More complicated than a loose specification however is the number of edge cases that web scale reveals.

Why is robots.txt important?

Web crawling is wonderous. Web crawling enables us to take this wild and strangely interlinked behemoth network of compute and knowledge which we call the internet, fueled by billions of independent actors, and pull it together for use as a corpus of humanity.

That this was ever allowed or became standard practice is a marvel in and of itself. Hence the danger. Nefarious or ill behaving web crawlers can push us towards the tragedy of the commons.

The more web crawling is abused, the more likely it is for websites to prevent web crawling. When a website decides to prevent web crawling it's a coin flip as to whether they prevent the specific abusive bot or whether they restrict crawling more generally.

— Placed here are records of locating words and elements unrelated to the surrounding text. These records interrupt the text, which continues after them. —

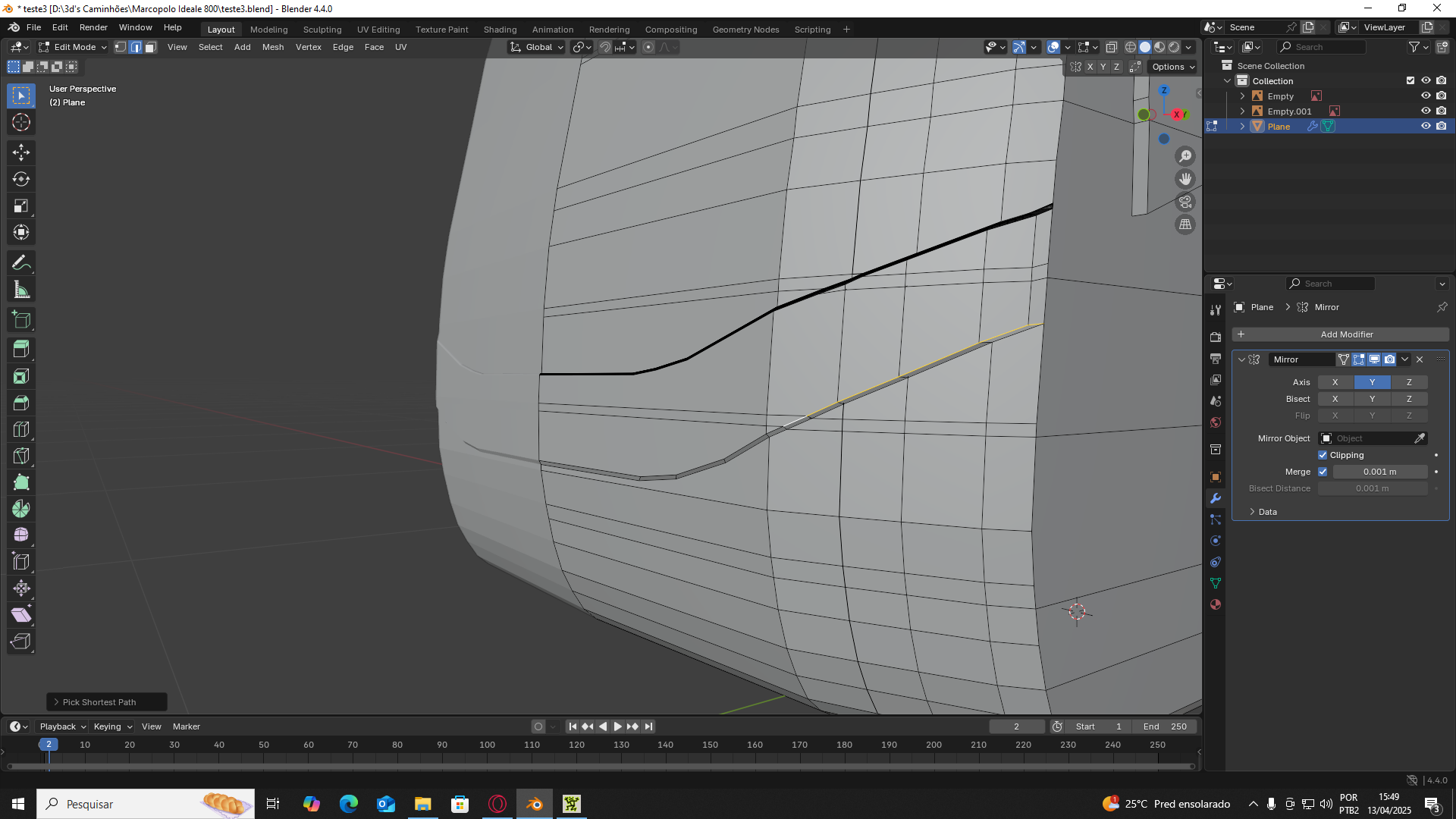Uncheck the Clipping checkbox
Image resolution: width=1456 pixels, height=819 pixels.
1323,455
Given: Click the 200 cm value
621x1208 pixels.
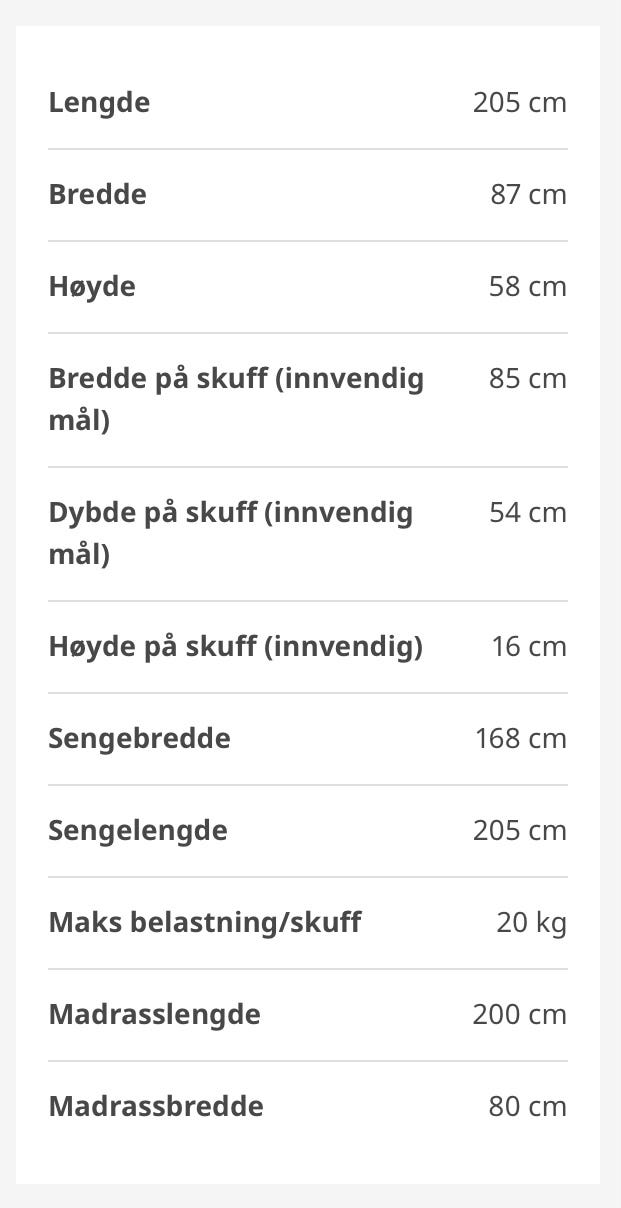Looking at the screenshot, I should (519, 1015).
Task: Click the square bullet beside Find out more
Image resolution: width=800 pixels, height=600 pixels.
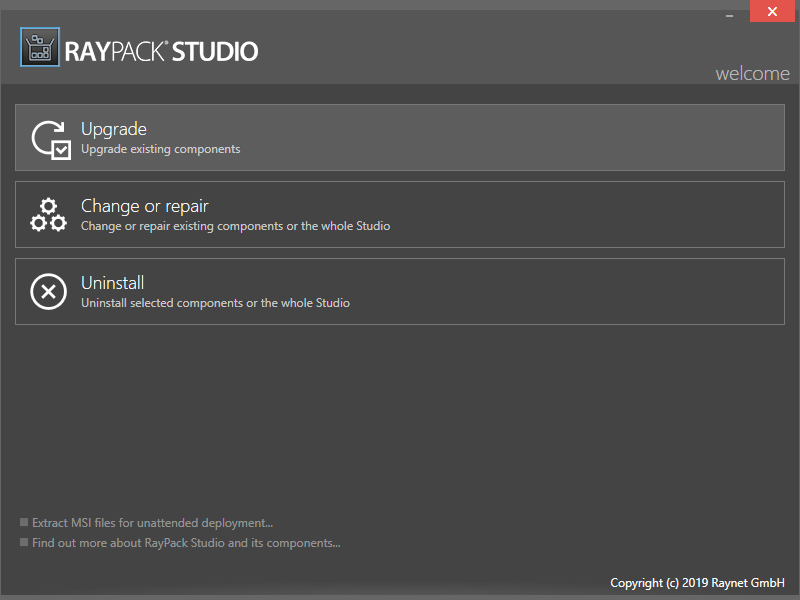Action: coord(24,543)
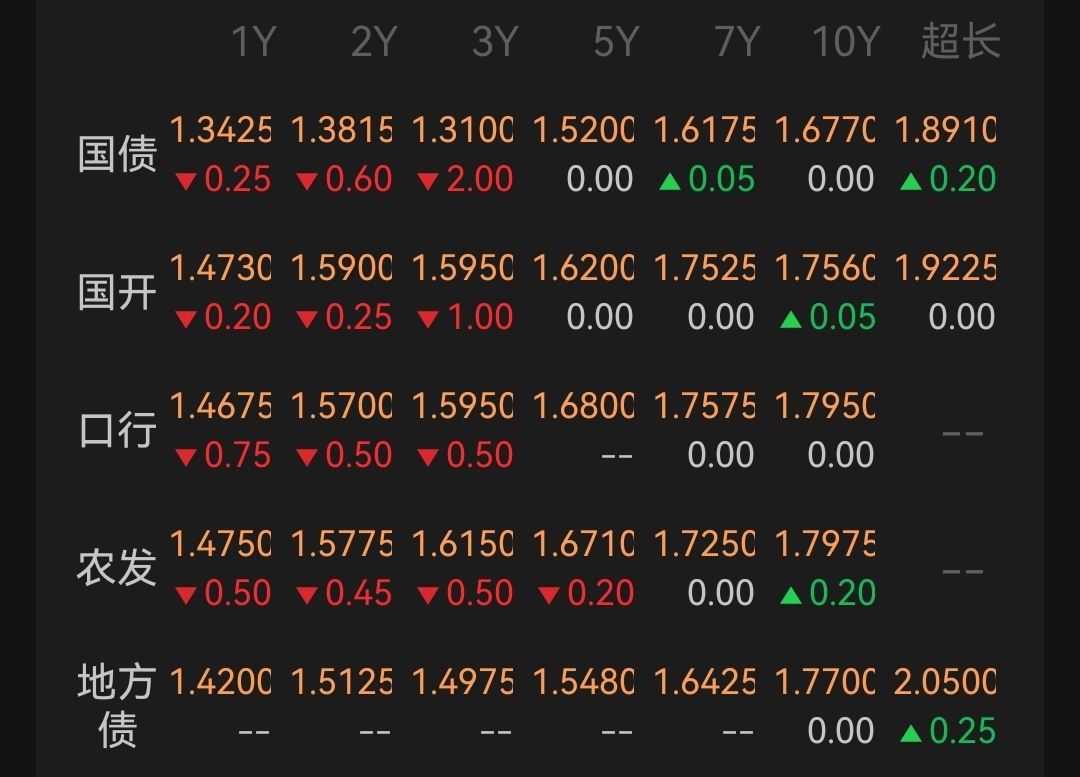Open the 农发 row label

pos(117,568)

If we collectively aren't careful we'll slowly watch the societal benefit given to us by web crawling dissolve or be centralized to only a few massive companies.

The robots.txt specification

The format is incredibly simple. A plantext file located at /robots.txt on the domain specifies a set of instructions like:

User-Agent: Smerity
Allow: /
Disallow: /favorites/movies/*/horror/

User-Agent: *
Disallow: /favorites/
Crawl-Delay: 10
Sitemap: https://example.com/sitemap.xml

For a given user agent ("bot", "robot", "crawler", ...) a set of patterns indicate which URLs as allowed or disallowed. A simplified form of regular expressions are allowed - specifically * for matching anything and $ for matching the end of the input. If a URL doesn't match any pattern then we assume it's allowed.

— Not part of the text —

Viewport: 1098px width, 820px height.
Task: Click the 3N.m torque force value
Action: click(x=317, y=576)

These patterns may apply to a specific user agent or to anyone not explicitly listed (i.e. the wildcard *).

Sitemap provides an XML file listing as much or as little of the web domain as the website might like.

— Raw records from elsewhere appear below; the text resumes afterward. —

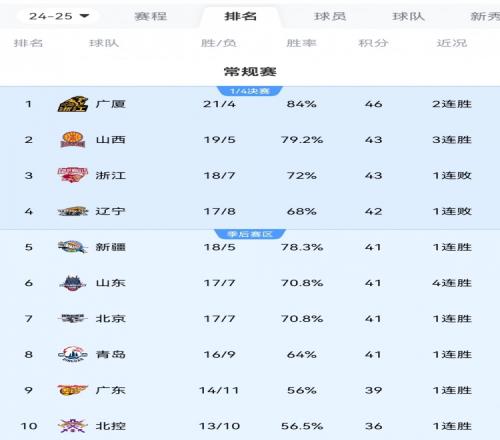500x440 pixels.
Task: Click the 浙江 team logo
Action: (x=73, y=175)
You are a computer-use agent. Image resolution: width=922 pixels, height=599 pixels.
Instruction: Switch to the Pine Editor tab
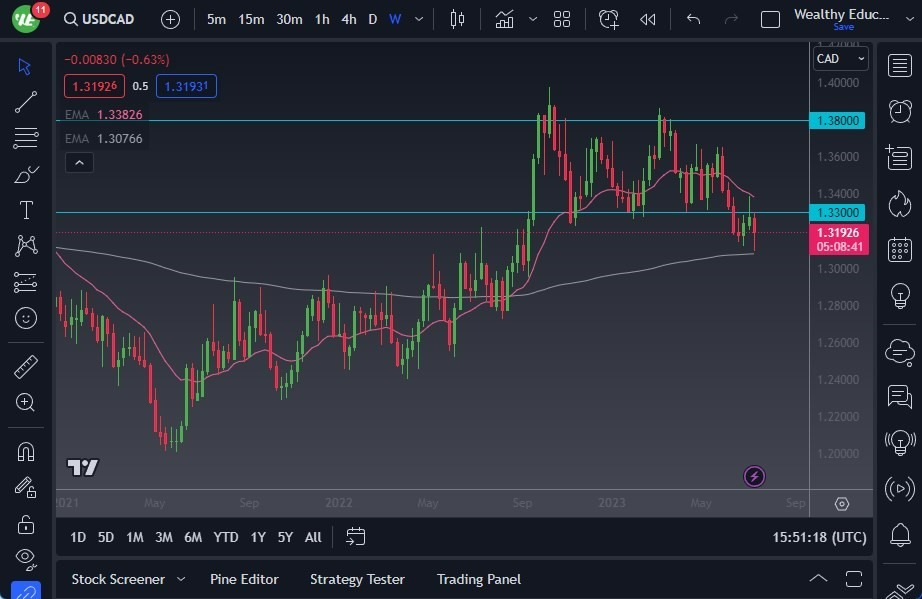point(244,579)
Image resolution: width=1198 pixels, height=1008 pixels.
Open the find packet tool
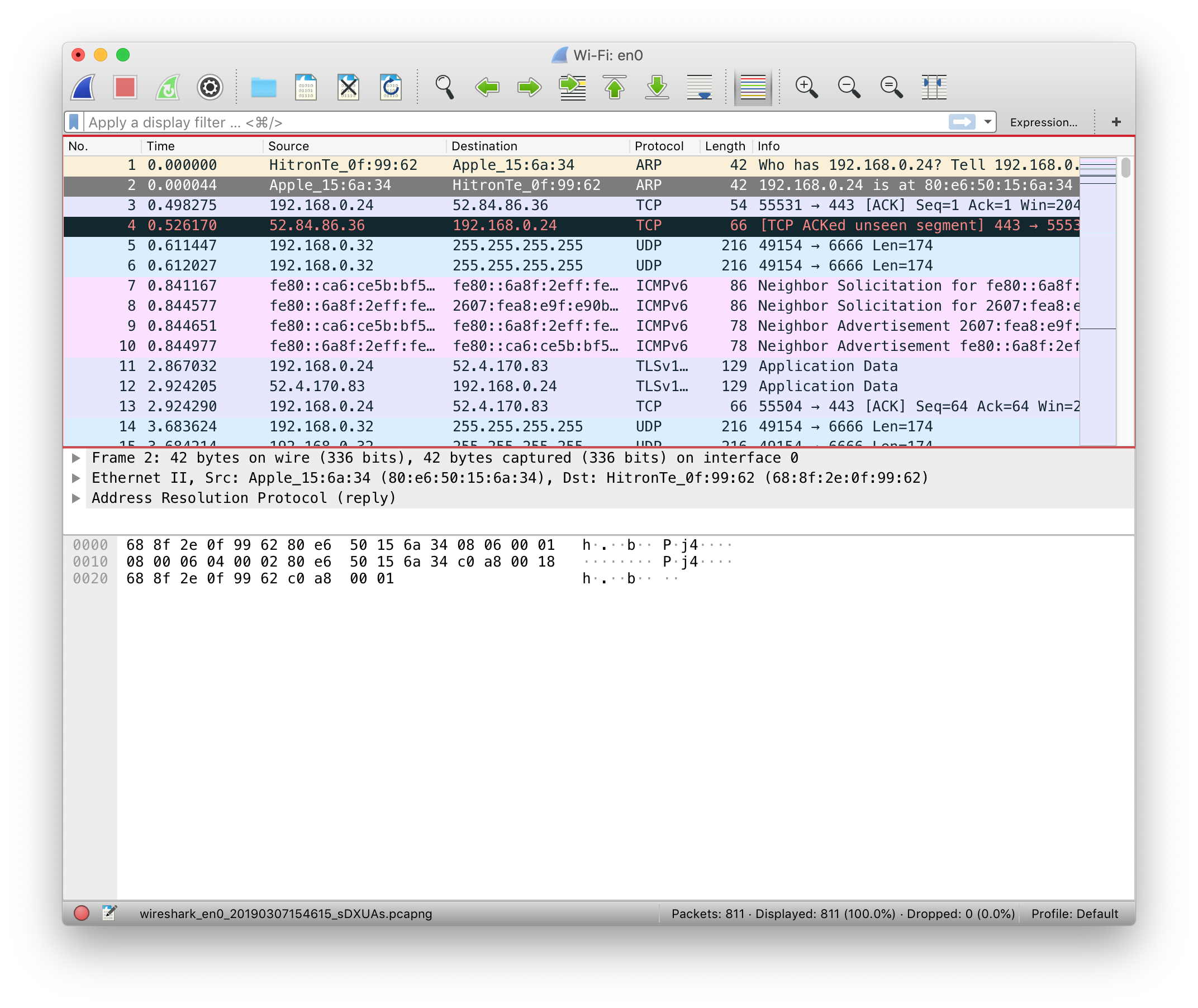(x=444, y=87)
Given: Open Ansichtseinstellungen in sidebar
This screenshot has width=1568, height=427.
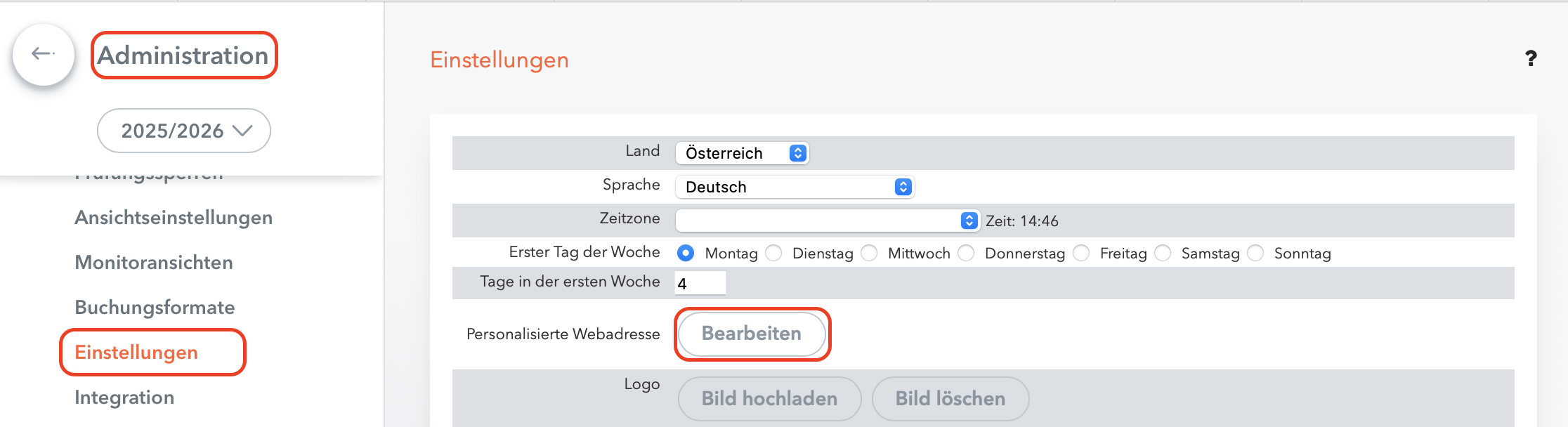Looking at the screenshot, I should click(x=174, y=218).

The crawl delay is an informal proposal with widespread adoption that specifies how long a crawler must wait between successive requests. Google ignores this as they get to define the game being played but most other crawlers respect it lest they be blocked.

So what's the problem with robots.txt?

While the format above sounds simple and has been in existence for decades the real world usage of robots.txt is chaotic and haphazard at best.

When you crawl the web you're going to inevitably hit land mines of misunderstanding.

  • Adversarial examples: a pattern consisting of a megabyte of repeated "A" characters
  • Automatically generated patterns
  • Patterns which result in exploding regular expressions (e.g. "/a/*/b/*/c/*/..." or "a/**************/b")
    • The example of "a/**************/b" is likely an error in most cases but one webmaster noted that the longest matching pattern takes precedence, meaning that even if the mentioned pattern is equivalent to "a/*/b" it will win out over over all shorter patterns
  • Null bytes in the middle of the robots.txt file
  • Byte order mark (BOM) at the beginning of the robots.txt file
  • Images encoded as Base64 (?)
  • Entirely different programming languages / file formats (such as entries for .htaccess)
  • Misspellings of basic words ("Disallow") and minor variations of instructions ("User-agent" becoming "User agent")

While the purist may wish to simply say "Your robots.txt file is broken so I'm allowed to ignore it" that's not how you can treat it in practice. In practice it's your fault that you're crawling their website when they asked you not to.

That's not necessarily reasonable or fair but it's the game we have to play.

My solution: Texting Robots

Manually combining the unit tests of Google's robotstxt (C++) and Moz's Reppy (Python bindings to their C++ library rep-cpp) to ensure sane coverage of edge cases and then testing Texting Robots against 54.9 million robots.txt files.